今日はダンジョン発生による世界全体への影響をやりましょう。
ダンジョン発生後に世界に大きな変化が発生しましたが、まずはいくつか皆が知っている物を挙げてみましょう。
誰か答えられる人はいますか?」
「はい!」
「では日代炉狩君、どうぞ」
「月の色が黄色から赤色に変わりました!」
「はい、そうですね。60点です。原因については諸説ありますが、昔は月の色は黄色だったのですが、現代は皆さんが知っているように赤い色になり、尚且つそれまで起きていた月の満ち欠けが無くなり、地球上の何処から観測しても満月の状態でしか見えなくなりました」
「それでは後二つお願いします」
「はい!」
「岩切さん、どうぞ」
「世界各国の軍が自国の防衛を目的とした性質の物に変わり、地域毎に相互互助を目的とした大規模軍事同盟が締結されました!」
「そうですね。90点です。我が国でも大日本帝国陸軍・海軍を前身とて再編されたた日本国自衛軍が、そして我が国を中心とした大東亜防衛軍事連合体を始め、南北アメリカ合一連邦軍、欧州防衛軍、中東鉄砂大同盟、全統一アフリカ連合軍等々……モンスターと言う未知の脅威に対抗すべく、
国家・人種・宗教の垣根を超えた共同体の数々が発足しました。
そして中でも特筆すべきはダンジョンゲート調査隊を基にした全世界冒険者協会が発足した事ですね。これにより、ダンジョン・モンスターの情報が今日(こんにち)迄滞る事なく発信され、共有されています。

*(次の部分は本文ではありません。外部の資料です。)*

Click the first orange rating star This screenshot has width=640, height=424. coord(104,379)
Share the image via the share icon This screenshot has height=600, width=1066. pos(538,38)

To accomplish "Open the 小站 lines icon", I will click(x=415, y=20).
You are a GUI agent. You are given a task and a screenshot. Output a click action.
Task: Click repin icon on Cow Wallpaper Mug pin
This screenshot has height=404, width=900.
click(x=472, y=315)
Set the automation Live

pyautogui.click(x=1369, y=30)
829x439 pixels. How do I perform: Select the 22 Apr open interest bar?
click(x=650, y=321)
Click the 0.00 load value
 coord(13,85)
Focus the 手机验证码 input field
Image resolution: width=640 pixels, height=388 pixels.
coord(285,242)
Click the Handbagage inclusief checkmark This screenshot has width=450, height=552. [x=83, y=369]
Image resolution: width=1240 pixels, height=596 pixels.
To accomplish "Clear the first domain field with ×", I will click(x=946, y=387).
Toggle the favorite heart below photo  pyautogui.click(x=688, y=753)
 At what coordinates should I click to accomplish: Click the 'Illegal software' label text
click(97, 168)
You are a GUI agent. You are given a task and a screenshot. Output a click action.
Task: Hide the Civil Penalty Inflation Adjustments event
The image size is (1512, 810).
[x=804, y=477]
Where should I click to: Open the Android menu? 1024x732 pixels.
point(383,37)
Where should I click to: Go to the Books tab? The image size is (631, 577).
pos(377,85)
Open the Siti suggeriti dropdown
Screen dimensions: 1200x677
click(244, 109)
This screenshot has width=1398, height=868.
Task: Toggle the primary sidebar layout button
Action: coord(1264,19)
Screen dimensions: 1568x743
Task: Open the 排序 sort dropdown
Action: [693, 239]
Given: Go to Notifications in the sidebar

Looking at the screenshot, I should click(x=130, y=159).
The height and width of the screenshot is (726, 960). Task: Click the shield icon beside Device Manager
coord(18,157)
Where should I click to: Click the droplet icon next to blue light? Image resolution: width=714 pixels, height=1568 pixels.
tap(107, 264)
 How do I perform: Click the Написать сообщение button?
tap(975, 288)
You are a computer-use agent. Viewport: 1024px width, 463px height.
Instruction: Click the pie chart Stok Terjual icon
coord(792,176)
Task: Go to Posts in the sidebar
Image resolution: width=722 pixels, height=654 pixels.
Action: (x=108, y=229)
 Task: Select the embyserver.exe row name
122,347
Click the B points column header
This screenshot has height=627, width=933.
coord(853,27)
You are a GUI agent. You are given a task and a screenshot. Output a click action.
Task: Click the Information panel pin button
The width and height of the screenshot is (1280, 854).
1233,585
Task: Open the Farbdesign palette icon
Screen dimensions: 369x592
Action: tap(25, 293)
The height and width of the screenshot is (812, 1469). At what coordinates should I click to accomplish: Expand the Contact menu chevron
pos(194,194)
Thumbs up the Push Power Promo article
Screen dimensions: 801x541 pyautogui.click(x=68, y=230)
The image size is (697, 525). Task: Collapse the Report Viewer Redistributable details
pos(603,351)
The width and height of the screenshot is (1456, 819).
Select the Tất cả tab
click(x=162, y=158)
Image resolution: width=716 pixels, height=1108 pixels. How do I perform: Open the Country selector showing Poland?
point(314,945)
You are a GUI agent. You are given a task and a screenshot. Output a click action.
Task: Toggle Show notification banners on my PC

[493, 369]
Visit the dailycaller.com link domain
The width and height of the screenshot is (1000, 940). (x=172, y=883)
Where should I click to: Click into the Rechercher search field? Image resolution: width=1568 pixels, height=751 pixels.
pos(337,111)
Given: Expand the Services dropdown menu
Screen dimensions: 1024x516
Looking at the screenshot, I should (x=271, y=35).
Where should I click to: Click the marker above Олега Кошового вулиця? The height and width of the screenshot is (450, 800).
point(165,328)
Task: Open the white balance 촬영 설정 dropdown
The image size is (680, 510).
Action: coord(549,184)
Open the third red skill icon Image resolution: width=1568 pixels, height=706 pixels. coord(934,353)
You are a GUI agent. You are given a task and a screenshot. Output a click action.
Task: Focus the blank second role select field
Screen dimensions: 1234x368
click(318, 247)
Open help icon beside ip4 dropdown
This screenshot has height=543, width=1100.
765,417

協会の元、世界各国に支部が設置され、国と連携を取り、私達の安全が守られてきた訳です」
「センセー、その割には冒険者ってあんまり良くは見られて居なかったみたいですけど」
「そうですね。やはり、命懸けの仕事になる事と、見返りがあっても軍人さんと違って何かしら保障が薄い事もありますし……」
「例えは悪いけど、部長の小野麗尾君みたいに一攫千金狙いの山師的な見られ方をされてきましたね。
江田島氏みたいな立派な方もいらっしゃるのですけど……」
「部長が山師、ですか……?」
「そうですね、分かり易く説明すると、”全財産を慈善事業に寄付して自身は飢えて死ぬ”レベルの善行を為さないと認められない程度には冒険者に対する社会的な地位は低い……低かった、のですが」
「最近は経済活動を通じて社会に関わりを持とうとする冒険者が増えているお陰でそこまででは無くとも、やはり宝くじ当選者的な見方はされていますね」
「それは、僕らもそう言った見方をされるという事でしょうか?」
「そうですね。先程の例えで言えば、皆さんは宝くじを手に入れる権利を手にした、という所ですね。ただし、普通の宝くじとは違い、お金を出せば手に入れられる物ではない、と言う処は皆さん承知されているはずです。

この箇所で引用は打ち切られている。